Brooklyn's Rubblebucket sports an overflowing bucketful of influences, with horn-laden dance material meeting indie rock whimsy. The 8-piece act -- which made its Bonnaroo debut in 2012, aided by surprise guest Foster the People -- is piloted by vocalist/saxophonist Kalmia Traver and songwriter/trumpeter Alex Toth. Its revisionist version of "Michelle" recently made Paste Magazine's list of Best Beatles Covers of All Time.
"We were playing a small 'American festival' in New Jersey. It was a campground festival with a mix of hippies and Bruce Springsteen-loving types. At the time, we had a couple vegans in the band, including our guitar player. Backstage, they did not have any vegan food. But what they did have was 10 different choices of flavored vodkas. So instead of eating food, our guitar player grabbed a plate of tortilla chips and tons of vodka. By the time we hit the stage, he was blackout drunk.

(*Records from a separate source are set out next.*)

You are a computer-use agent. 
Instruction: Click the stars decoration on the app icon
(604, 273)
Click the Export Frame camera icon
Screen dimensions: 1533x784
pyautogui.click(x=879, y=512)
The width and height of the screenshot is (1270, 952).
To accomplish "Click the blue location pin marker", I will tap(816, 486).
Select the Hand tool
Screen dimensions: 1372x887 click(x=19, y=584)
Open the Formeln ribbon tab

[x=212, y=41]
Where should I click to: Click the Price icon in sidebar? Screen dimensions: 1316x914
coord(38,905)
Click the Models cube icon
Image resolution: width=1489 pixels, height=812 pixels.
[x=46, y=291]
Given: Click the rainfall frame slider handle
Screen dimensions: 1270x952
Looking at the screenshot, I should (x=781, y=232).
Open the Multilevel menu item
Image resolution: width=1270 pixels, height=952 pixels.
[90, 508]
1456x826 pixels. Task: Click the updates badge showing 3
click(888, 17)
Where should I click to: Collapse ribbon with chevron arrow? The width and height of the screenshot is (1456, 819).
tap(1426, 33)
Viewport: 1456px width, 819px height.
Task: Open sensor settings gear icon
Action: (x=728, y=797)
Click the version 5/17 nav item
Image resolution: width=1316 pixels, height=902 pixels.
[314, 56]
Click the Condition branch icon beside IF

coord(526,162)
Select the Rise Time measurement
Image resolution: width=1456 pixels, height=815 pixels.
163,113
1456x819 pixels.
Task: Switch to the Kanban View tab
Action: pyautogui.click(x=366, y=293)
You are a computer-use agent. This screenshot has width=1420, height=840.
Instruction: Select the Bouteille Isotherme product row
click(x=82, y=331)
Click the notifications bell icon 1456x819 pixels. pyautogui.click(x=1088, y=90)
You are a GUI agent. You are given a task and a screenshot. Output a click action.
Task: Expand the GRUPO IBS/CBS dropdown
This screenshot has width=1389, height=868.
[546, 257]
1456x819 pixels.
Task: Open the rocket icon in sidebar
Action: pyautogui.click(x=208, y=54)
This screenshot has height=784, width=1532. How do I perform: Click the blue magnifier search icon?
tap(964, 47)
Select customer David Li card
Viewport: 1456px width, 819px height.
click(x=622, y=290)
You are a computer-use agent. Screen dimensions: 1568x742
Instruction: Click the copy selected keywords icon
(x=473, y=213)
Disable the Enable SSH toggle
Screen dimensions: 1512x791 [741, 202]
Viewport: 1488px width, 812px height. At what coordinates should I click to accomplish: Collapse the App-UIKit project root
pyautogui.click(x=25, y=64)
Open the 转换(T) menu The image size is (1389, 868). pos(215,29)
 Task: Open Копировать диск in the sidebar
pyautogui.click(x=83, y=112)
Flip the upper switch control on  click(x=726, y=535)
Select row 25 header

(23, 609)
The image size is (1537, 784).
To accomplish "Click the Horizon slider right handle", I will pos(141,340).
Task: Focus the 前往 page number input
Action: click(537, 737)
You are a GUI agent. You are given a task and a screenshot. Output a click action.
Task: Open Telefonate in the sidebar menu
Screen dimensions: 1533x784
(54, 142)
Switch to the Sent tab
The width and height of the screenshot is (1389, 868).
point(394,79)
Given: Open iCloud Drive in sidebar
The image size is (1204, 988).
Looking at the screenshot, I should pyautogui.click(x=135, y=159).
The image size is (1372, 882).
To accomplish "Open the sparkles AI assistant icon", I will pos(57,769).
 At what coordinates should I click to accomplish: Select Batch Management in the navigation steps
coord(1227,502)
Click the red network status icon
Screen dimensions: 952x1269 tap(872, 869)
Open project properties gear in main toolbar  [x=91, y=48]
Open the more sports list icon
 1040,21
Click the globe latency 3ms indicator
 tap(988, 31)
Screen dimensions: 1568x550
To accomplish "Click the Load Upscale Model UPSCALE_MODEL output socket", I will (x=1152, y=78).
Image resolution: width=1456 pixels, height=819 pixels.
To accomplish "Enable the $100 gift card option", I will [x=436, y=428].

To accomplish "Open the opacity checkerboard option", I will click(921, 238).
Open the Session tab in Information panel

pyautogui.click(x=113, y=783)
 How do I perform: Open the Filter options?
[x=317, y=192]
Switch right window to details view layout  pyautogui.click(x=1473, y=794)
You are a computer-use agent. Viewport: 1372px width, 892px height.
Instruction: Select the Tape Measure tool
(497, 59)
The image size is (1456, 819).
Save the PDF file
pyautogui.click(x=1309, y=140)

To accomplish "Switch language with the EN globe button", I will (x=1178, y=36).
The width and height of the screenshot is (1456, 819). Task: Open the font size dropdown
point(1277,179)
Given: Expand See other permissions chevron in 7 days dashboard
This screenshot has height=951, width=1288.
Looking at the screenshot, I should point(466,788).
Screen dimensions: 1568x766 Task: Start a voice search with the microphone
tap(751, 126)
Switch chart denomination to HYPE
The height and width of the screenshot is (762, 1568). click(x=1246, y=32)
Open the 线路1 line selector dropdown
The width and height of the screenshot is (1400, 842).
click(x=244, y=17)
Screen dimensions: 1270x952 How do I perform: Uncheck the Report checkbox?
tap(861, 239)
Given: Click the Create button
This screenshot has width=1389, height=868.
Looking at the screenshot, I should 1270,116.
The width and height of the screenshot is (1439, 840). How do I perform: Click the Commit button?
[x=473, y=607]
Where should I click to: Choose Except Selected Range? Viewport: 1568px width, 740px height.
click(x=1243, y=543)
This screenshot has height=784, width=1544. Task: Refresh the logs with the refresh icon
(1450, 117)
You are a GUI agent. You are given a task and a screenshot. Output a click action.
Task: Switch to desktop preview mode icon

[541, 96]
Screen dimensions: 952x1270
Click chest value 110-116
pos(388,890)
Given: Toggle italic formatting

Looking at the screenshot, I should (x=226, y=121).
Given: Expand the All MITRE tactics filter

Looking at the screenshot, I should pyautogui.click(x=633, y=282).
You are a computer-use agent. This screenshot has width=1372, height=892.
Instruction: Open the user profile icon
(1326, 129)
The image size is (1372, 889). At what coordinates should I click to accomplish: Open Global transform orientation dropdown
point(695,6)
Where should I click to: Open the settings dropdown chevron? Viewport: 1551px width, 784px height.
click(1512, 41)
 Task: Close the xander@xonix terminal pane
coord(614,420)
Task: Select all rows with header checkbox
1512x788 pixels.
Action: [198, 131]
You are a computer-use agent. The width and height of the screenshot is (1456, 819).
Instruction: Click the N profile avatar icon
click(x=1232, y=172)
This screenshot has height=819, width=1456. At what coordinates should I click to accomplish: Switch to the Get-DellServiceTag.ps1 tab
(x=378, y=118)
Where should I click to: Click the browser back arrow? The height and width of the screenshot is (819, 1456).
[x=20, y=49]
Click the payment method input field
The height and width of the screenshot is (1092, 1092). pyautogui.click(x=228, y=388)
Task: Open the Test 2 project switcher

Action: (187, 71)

"The venue had three HD cameras and was doing a full-on filming with a super-fancy soundboard recording of the gig. At first we thought the guitar player being drunk was pretty funny. But quickly into the gig we realized he just couldn't play his parts. And that wasn't funny. The guitar parts are crucial to polyrhythmic, super-locked, funky music. We didn't have that on this night. There was one song where he started everything, and he couldn't play the part at all.
"At one point he left the stage and disappeared. Then he'd periodically come back. If you watch the video, there's a lot of footage of him sitting onstage smoking cigarettes.
"He had a microphone as well, and he kept talking nonsense to the crowd. Words that didn't go together. I've never experienced any drunkenness that extreme before. It was pretty debaucherous."